- [What you have to do]: The lines to find are those in the entries that hold the word "computer"; copy every one of them.

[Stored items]
--- --- ---

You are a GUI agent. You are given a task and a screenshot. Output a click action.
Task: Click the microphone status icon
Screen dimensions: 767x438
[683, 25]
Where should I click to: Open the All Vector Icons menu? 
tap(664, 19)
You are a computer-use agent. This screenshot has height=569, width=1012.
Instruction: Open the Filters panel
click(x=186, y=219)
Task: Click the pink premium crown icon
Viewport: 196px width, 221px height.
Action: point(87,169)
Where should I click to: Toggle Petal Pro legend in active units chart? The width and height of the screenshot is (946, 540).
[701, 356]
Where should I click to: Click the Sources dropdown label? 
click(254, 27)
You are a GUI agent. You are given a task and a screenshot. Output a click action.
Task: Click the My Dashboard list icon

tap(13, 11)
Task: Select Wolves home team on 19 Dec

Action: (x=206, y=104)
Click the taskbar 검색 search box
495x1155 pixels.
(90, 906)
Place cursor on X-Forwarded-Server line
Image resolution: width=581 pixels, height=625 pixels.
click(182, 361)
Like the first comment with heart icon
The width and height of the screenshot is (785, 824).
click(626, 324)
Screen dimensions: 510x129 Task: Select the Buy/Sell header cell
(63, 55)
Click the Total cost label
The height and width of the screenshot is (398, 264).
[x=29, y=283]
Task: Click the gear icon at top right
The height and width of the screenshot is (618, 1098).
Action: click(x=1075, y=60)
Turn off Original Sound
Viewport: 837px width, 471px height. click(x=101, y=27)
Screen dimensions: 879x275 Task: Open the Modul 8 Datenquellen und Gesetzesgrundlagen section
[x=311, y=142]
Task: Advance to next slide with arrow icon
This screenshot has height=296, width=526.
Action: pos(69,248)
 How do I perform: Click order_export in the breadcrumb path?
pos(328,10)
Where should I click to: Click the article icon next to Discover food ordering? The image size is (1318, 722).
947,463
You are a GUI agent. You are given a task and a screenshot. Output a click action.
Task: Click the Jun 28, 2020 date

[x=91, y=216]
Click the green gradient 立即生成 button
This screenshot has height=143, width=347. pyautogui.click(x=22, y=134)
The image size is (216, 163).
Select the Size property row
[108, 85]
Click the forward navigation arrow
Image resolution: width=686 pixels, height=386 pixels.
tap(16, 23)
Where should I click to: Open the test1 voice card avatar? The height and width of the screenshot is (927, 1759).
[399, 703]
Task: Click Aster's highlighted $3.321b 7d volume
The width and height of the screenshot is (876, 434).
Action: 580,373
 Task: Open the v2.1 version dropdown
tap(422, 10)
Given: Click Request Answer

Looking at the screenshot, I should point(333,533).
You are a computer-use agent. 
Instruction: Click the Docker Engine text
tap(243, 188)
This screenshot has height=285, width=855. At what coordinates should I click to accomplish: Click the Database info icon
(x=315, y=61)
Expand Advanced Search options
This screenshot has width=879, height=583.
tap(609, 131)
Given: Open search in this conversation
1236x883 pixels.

--- --- ---

- [Output of the exercise]:
You are a computer-use agent. This screenshot has height=569, width=1012.
You are a computer-use agent. 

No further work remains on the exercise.